Enter Luce, the new casual Italian eatery from John Taboada, who brought you Navarre, and Giovanna Parolari, who owns Una, a dress shop around the corner from my house that most women I know drool over. What started last year as a private events space has now expanded to a full-on restaurant, serving up lunch and dinner Wednesday through Sunday. Staying true to both culinary and retail backgrounds, Luce also operates as a sort of mercantile of specialized European culinary products—imported sauces, anchovies, and olive oils, along with kitchenware (they sell a Swedish mushroom brush that would have come in pretty handy after chanterelle foraging last month).

The small dining room has the feel of a charming, European general store. Shelving takes up most of the non-windowed wall space, and about 10 tables are scattered across the black-and-white tiles. During lunch the space is filled with sunlight; at night, it's all candles and dim bulbs.

Lunch and dinner menus are identical, typed in a simple courier font on white letter-sized paper. There are about 20 antipasti to choose from, each priced at $2 for a single serving. Portions are small, verging on tiny, but mixing and matching four or five makes for a pretty delightful and totally affordable appetizer (still, if everyone in your party of four wants to sample the chicken liver mousse, you might spring for two orders). I haven't made it all the way through the antipasti list, but some highlights have been the marinated beets and carrots, the arancini (a breaded and deep-fried ball of risotto), and the cardoon salad with olives. I also highly recommend an order of the focaccia bread to round out your starter course (you can choose from salt, onion, or raisin varieties).

The entrée portion of the menu is split between pastas and entrées. Most pasta dishes are $7 for a half order and $14 for a full (half orders are relatively small, but with a few antipasti, they make for a pretty satisfying meal). The heavier options include a tagliatelle with beef and pork ragu, and a trenette with pesto, beans, and potatoes, but my favorites are the simpler dishes. When our waitress brought my friend's spaghetti with garlic and hot peppers, it looked like nothing but a plate of plain noodles—but the appearance is deceiving. I was blown away by how much spice and flavor the kitchen was able to infuse into the oil. The orecchiette with arugula and anchovies isn't for anyone that isn't in love with brined fish—the anchovies really dominate the flavor—but for those of us who are, it's quite a treat.

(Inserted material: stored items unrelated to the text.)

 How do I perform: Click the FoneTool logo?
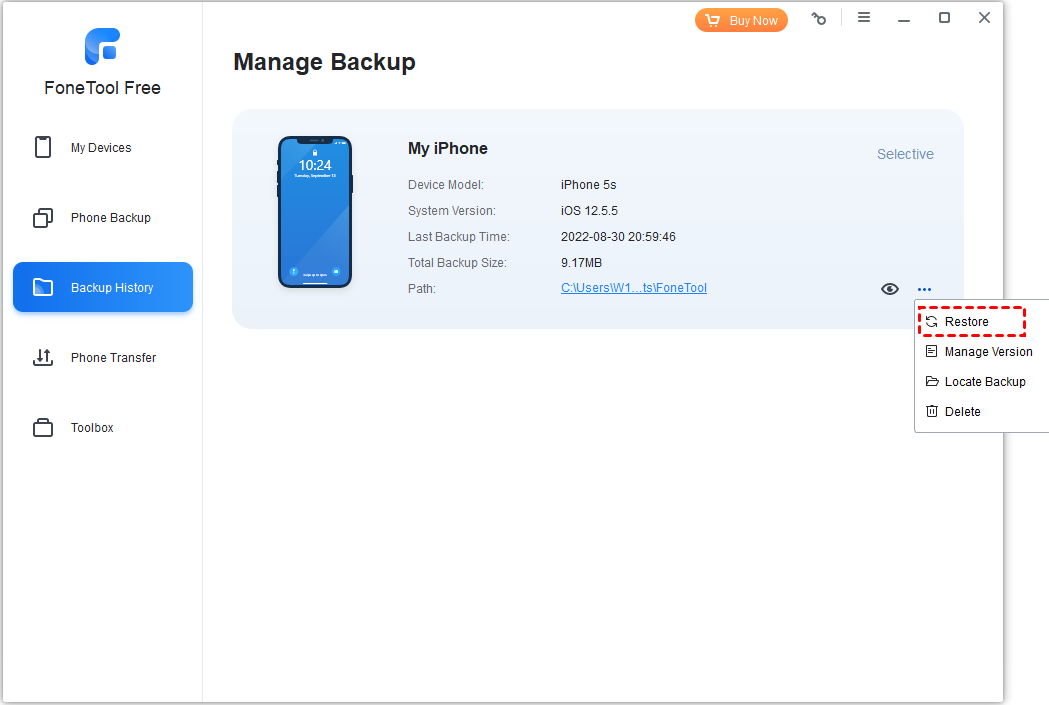102,47
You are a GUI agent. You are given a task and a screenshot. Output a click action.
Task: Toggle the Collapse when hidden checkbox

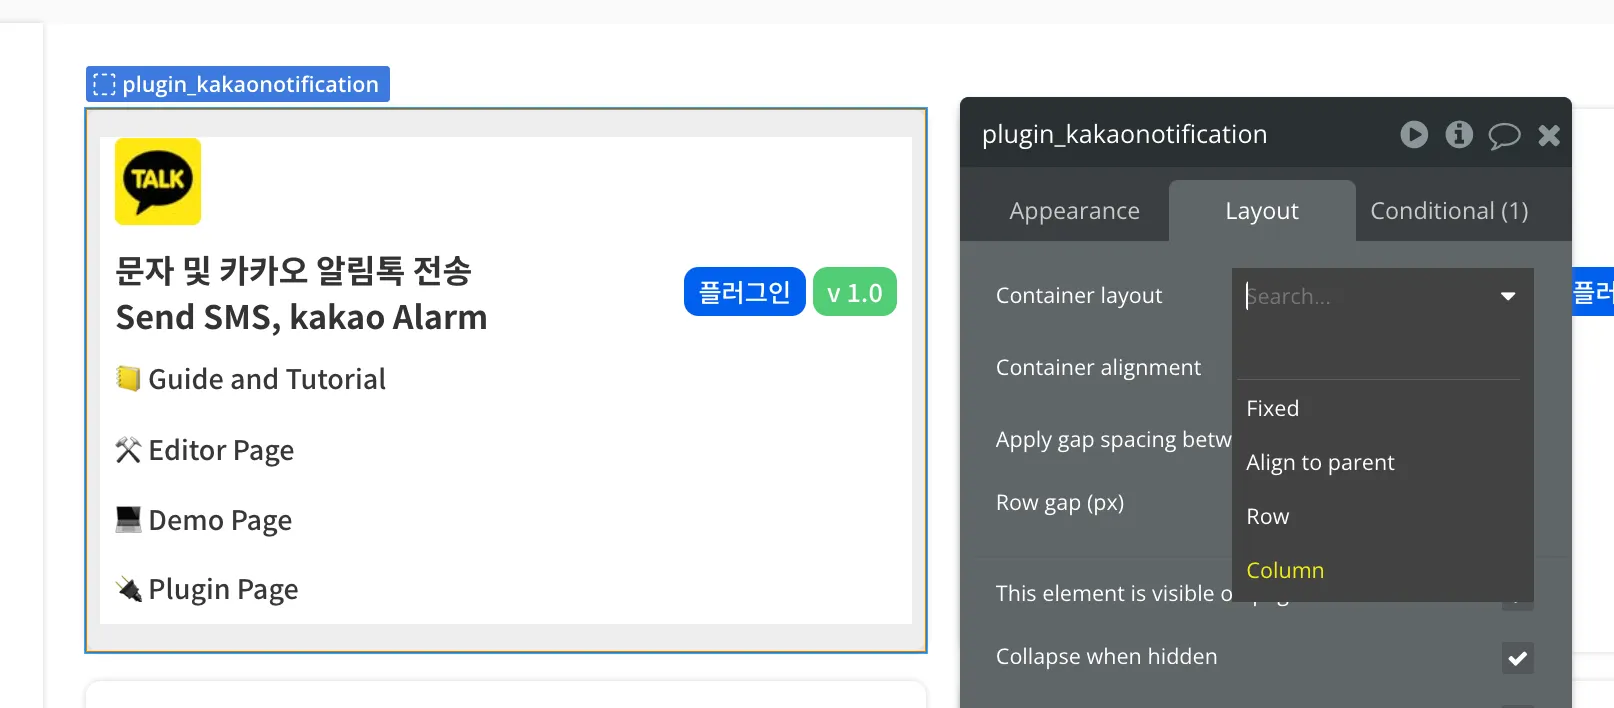(1517, 657)
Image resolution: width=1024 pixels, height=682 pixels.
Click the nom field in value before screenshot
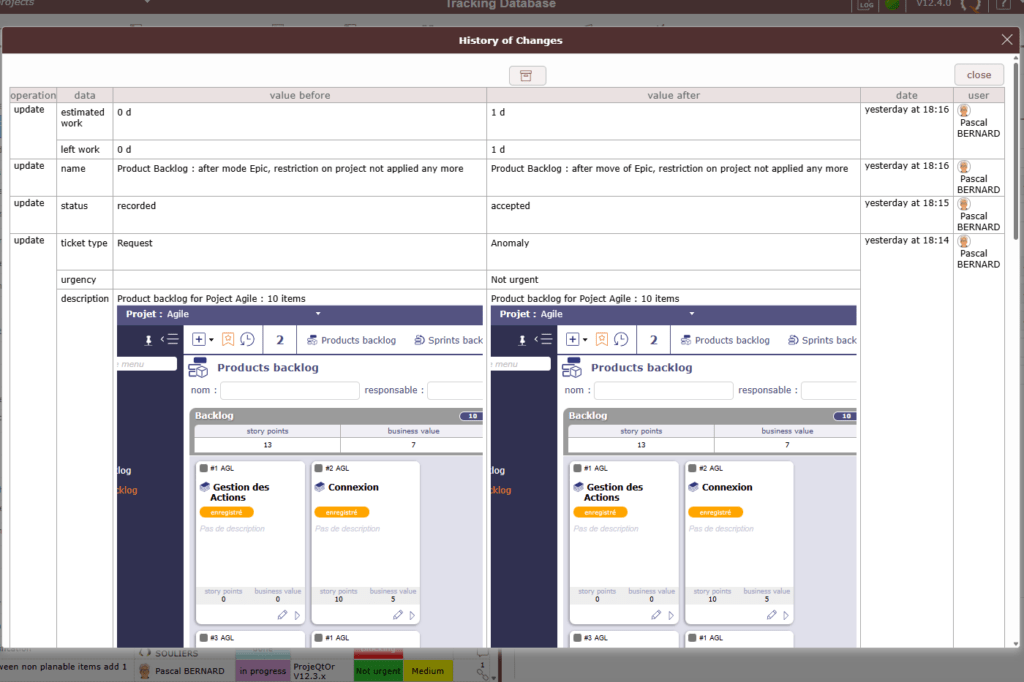coord(289,391)
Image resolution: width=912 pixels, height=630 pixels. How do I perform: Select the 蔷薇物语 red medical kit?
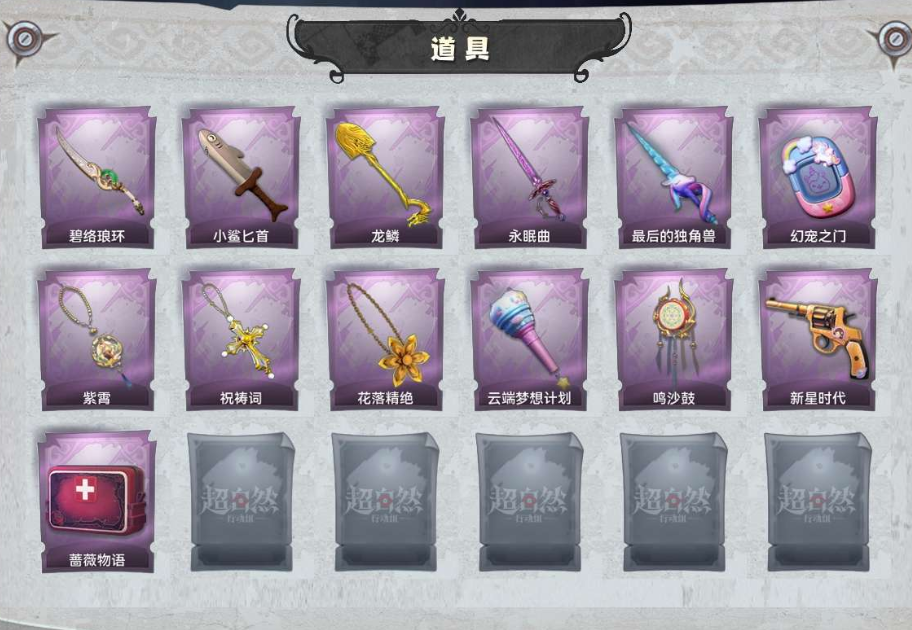click(97, 502)

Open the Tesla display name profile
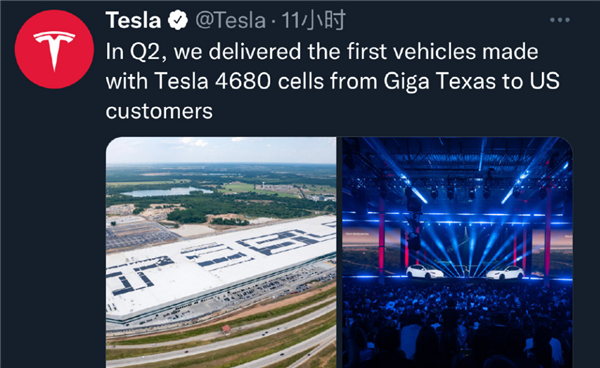(133, 20)
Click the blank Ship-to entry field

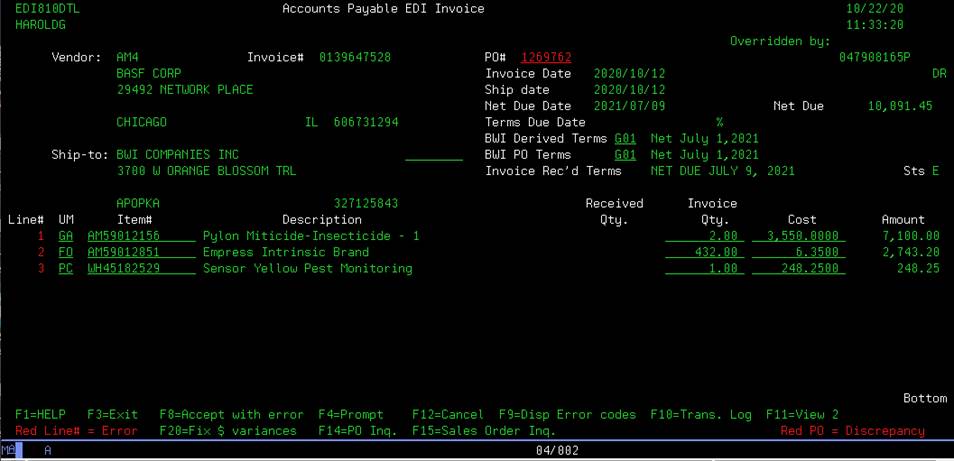click(x=434, y=155)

The highlight of the specials section, to my mind, is undoubtedly the baked stuffed trout ($12). The flavors were straightforward, but the texture was spot-on—the crisp skin gave way to a rich, delicate interior. The trout is filleted and filled with garlic, bread crumbs, and herbs. I was less impressed with the only vegetarian special, eggplant ($8) served over saffron rice and mozzarella (the eggplant was a tad too chewy), but you can also choose from mussels in tomato sauce ($9), braised chicken with capers ($9), or hanger steak with garlic and rosemary ($9).

I've only saved room for dessert once, but I'm happy to recommend the Luce Cake, a sponge cake with pastry cream and pistachios. Like most of the menu, the flavors are simple and direct, and the preparation is perfect.

I'm penciling in Luce's straightforward, consistent, and affordable meals as a regular part of my rotation. It's worth seeking out regardless of what part of town you're coming from, but for those of us in the neighborhood, it's an especially welcome treat.